The former MI6 agent Alastair Crooke, who has become a kind of Dr Dolittle of Islamist movements, was discussing his new book, Resistance: The Essence of the Islamist Revolution with Andrew Marr. Crooke’s point seemed to be that we in the West could learn a lot from Islamism, since it was, in some ways, morally superior to our fly-blown, materialist, individualist societies…Islamists wanted “a society based on compassion and justice”.
Oh do they. Then why is it that the first thing Islamists do is to kick girls out of school or tell women to ‘cover up’ or publicly stone to death a teenage girl who reports being raped? If they want a society based on compassion and justice, why do they go about it in such a stupid malevolent way? That’s not a straight question, of course, it’s heavy sarcasm. Of course Islamists don’t want ‘a society based on compassion and justice’ unless we change the meanings of ‘compassion and justice’ to mean the opposite of what they normally do mean. You might as well say the Nazis wanted a society based on compassion and justice, or that Pol Pot did, or that Milošević did. There is no justice in throwing acid on schoolgirls to bully them into staying out of school, or in burning down schools, or in locking up women, or in burying people up to the neck and then throwing rocks at their heads until they die.
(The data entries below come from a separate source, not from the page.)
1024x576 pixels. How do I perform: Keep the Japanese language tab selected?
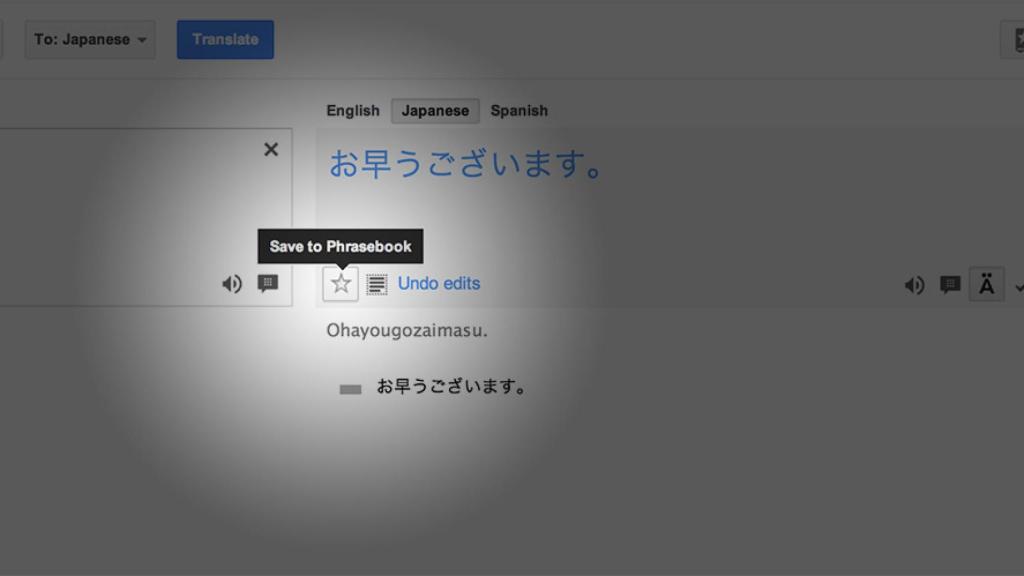click(434, 110)
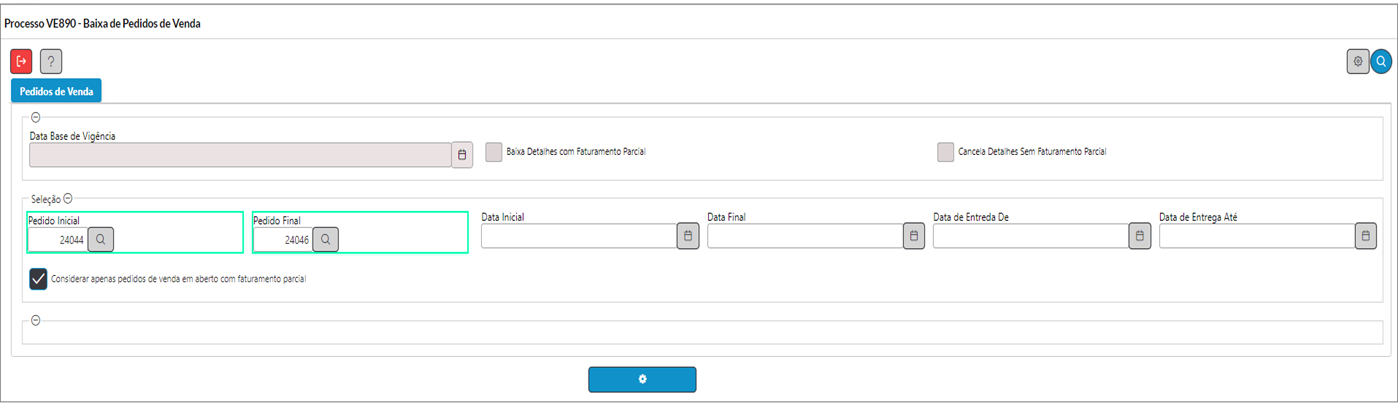Click the Pedido Inicial lookup magnifier
The width and height of the screenshot is (1398, 405).
pos(100,240)
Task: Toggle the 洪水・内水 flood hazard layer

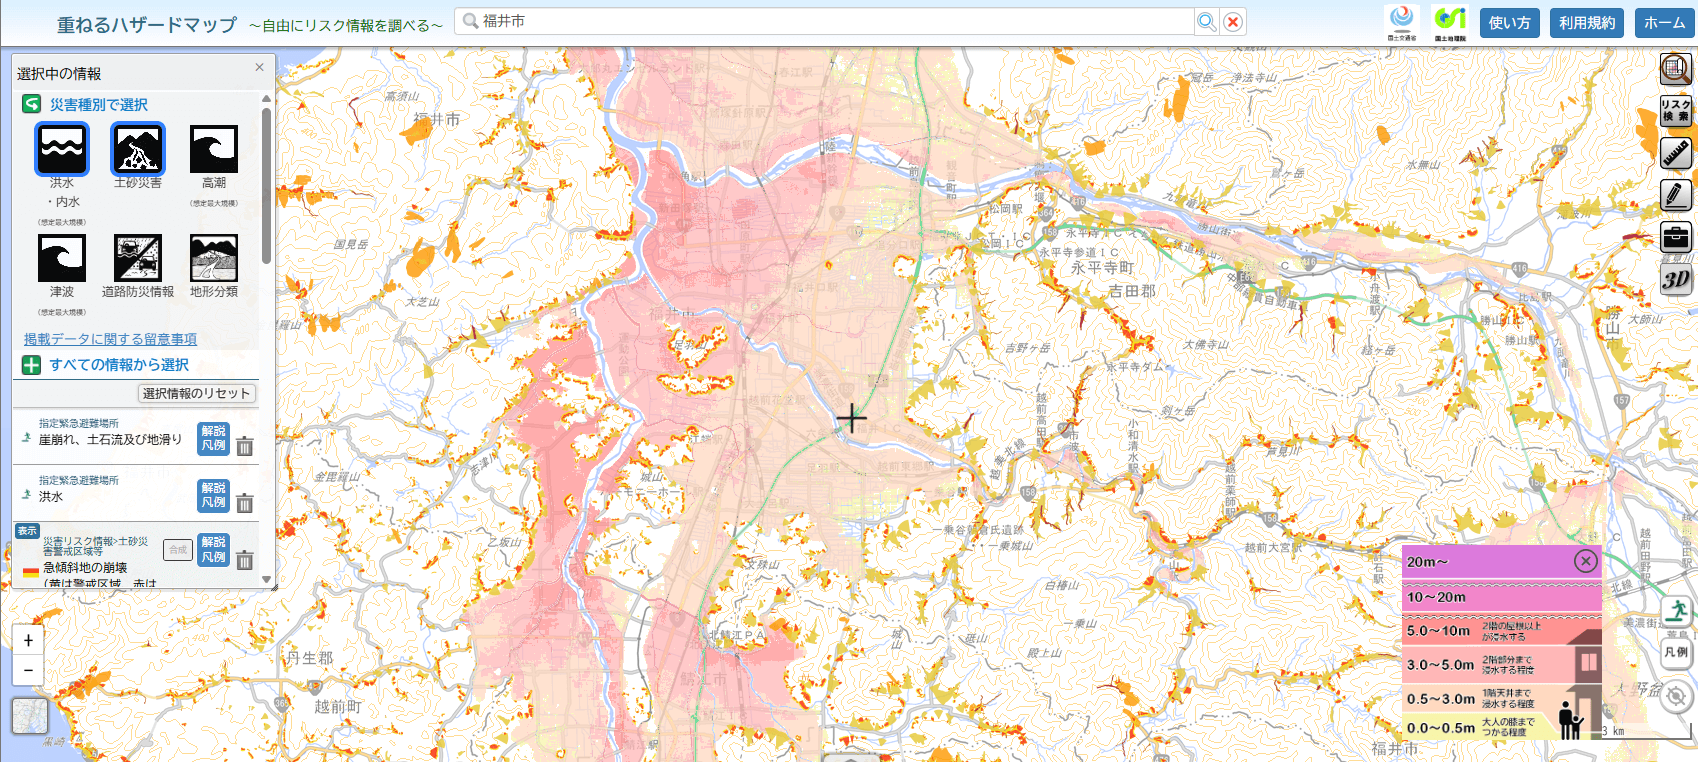Action: [62, 149]
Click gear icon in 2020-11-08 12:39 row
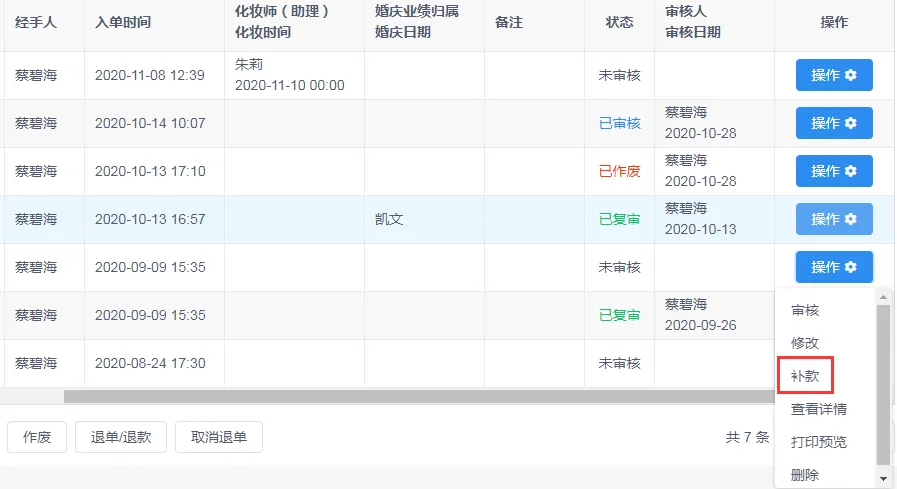This screenshot has width=897, height=489. pyautogui.click(x=851, y=75)
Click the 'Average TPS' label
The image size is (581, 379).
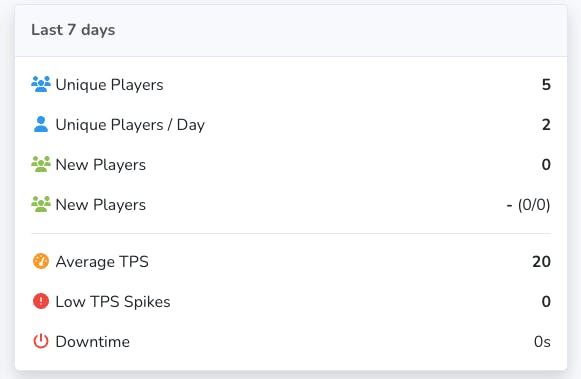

How dare he say such a disgusting thing?
Sure, Marr said, but what about the position of women, persecution of gays and the tendency towards blowing stuff up. “There is a part that is dangerous and ugly,” Crooke agreed…
But it is as nothing compared to the morally superior vision of a society based on compassion and justice. ‘Useful idiot’ would be a flattering description of Alastair Crooke.